L’emozione del club è tutta nelle parole di Lotito. “È sempre un grande onore essere qui in Campidoglio e questo traguardo è un vanto per la Lazio e per tutta la città. Voglio parlare di Ciro come un ragazzo che ha consentito alla società di crescere in termine di visibilità ma che ha dato grandi emozioni ai nostri tifosi. Mi fa piacere che anche il presidente De Vito, di fede romanista, ne abbia riconosciuto le qualità”, ha detto il numero uno biancoceleste riferendosi all’intervento del presidente dell’Assemblea capitolina.

Nel corso della cerimonia sono stati letti i nomi di chi ha vinto in passato la Scarpa d’Oro, da Eusebio a Van Basten, da Totti e Toni a Messi e Ronaldo. “È una soddisfazione enorme, è emozionante leggere il mio nome dopo questi grandi campioni ed essere qui in questa sala anche se con i tifosi sarebbe stata un’altra cosa. E’ il punto più alto della mia carriera“, le parole di Immobile, che ha poi usato parole dolcissime per ringraziare i genitori, la moglie e i bambini.
“Trovo la forza nella mia famiglia, quello che sono lo devo a loro, a quello che mi hanno insegnato. Sono andato via di casa molto giovane ma non ho mai sentito la loro mancanza, ci sentivamo al telefono anche 10 volte al giorno, e tutto quello che ho ricevuto da loro cerco di trasmetterlo oggi alla mia famiglia. Questo è un premio di tutta la squadra, che dovrebbe essere orgogliosa: non avrei mai immaginato di poterlo vincere da solo“.

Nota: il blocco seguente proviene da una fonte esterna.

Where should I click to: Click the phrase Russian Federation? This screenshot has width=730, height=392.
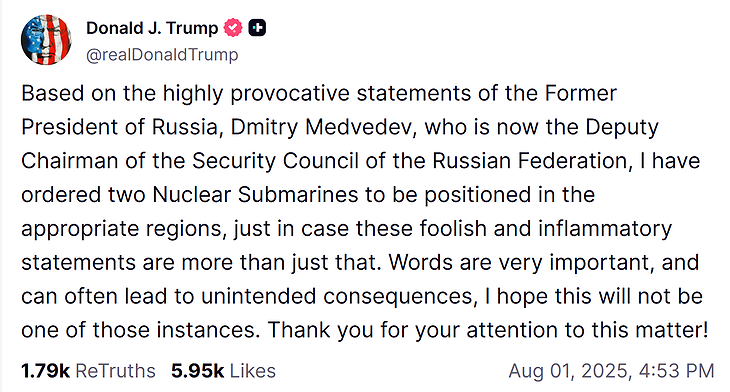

Nella giornata di festa, celebrata anche con l’esecuzione dell’inno d’Italia e di quello d’Europa, oltre che dalla presenza di figure legate al mondo laziale, come Guido De Angelis, Riccardo Cucchi e Pino Insegno, non è mancato il punto di vista sulla stagione attuale della Lazio: “I prossimi obiettivi? Riprenderci in campionato, perché stiamo vivendo un momento di flessione che comunque a volte ci sta. Sono orgoglioso di quello che ha fatto la squadra finora, in 5 anni abbiamo raggiunto grandi risultati. Guardiamo avanti con fiducia, il mio pensiero va anche all’Europeo, in cui voglio essere protagonista a tutti i costi”.

Infine, un pensiero ai tifosi: “Ho sempre detto che questa maglia per me è come una seconda pelle e in tutti questi anni ho sempre dimostrato di uscire dal campo con la maglia sudata. Nella statistica restano i gol che ho segnato ma voglio che la gente si ricordi di me anche per quello che sono fuori dal campo“.